Discrimination on average was higher when change in symptoms over time was modeled linearly as compared to nonlinearly (average DDI = 0.631 vs 0.611), whereas calibration was very similar (IPE = 0.070 vs 0.069).

Regarding association structures, the current value (DDI = 0.627) on average discriminated better than the rate of change (DDI = 0.611) and AUC (DDI = 0.598), whereas calibration was very similar (average IPE: 0.070, 0.069, and 0.069, respectively). Combining the current value with the rate of change (DDI = 0.637) or the AUC (DDI = 0.633) led to a slightly better discriminative performance.

Final Joint Model

The best cross-validated discrimination for the prognostic time windows of 0.5, 1, and 1.5 years was achieved by the joint model that included the positive symptoms as dynamic predictor, modeled the change over time as linear, and used the current value and AUC as association parameters (DDI0.5 years = 0.729; DDI1 year = 0.715; DDI1.5 years = 0.703). The best discrimination for the prognostic time windows of 2 years was achieved by a model that used the BPRS-E total as dynamic predictor and otherwise used the same specification (DDI2 year = 0.656). Because the first model had a better average performance (mean DDI = 0.701 vs 0.688) and may be easier to use in clinical practice (ie, only 4 items instead of 24 need to be repeatedly assessed), we chose this model as our final model (table 2). This model was implemented in a web-based risk calculator (http://www.fepsy.ch/DPRP/, last accessed June 14, 2019).

Table 2.

Summary of final joint model

Coef P value HR CI
Longitudinal submodel
 Intercept 0.40 <.001***
 Time (years) -0.15 .053
Survival submodel
 BPRS-E disorganization -0.04 .926 0.96 (0.59–1.43)
 Years of school education -0.22 .026* 0.80 (0.65–0.97)
 Assoc. (current value) of positive symptoms 4.97 <.001*** 144.08 (33.74–1004.08)
 Assoc. (area under the curve) of positive symptoms -1.12 .002** 0.33 (0.17–0.63)
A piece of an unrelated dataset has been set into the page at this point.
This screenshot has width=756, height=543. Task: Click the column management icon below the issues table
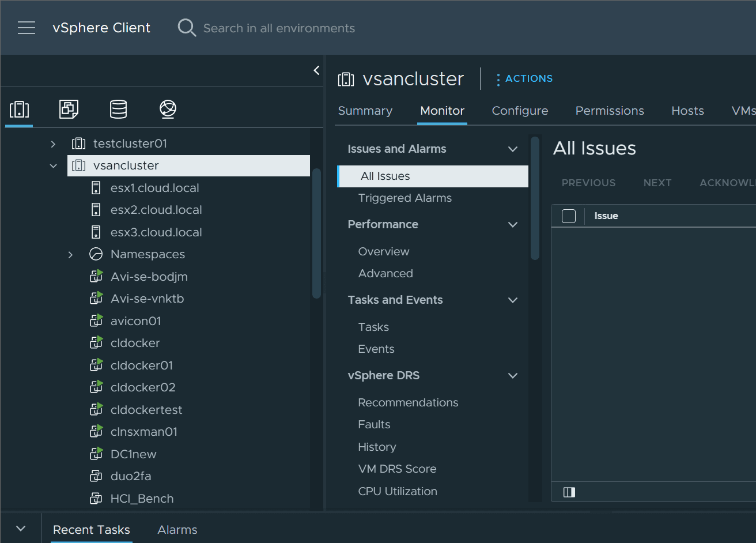569,492
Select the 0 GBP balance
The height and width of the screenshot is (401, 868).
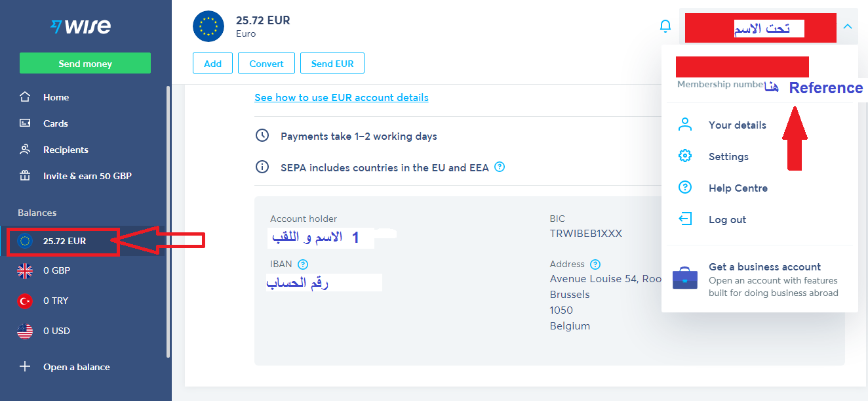tap(85, 270)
Note: Coef, regression coefficient; HR, hazard ratio; CI, 95% confidence interval of HR; BPRS-E, Brief Psychiatric Rating Scale-Expanded; Assoc., association parameter.
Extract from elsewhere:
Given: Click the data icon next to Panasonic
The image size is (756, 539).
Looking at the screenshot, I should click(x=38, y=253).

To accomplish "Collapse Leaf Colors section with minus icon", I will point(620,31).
The cross-validated prognostic performance of the final joint model as compared to a traditional Cox model including only years of education, BPRS-E disorganization, and BPRS-E positive symptoms as static predictors is shown in figure 3. As can be seen from figure 3, the joint model achieved better discriminative and calibrative performance than the Cox model for most time points and lengths of follow-up.

Fig. 3.

Fig. 3.

Cross-validated time-dependent area under the receiver operating characteristic curves values and prediction errors for the best performing joint survival model (red, solid line) and a cox regression model predicting transition to psychosis from baseline variables only (blue, dotted line).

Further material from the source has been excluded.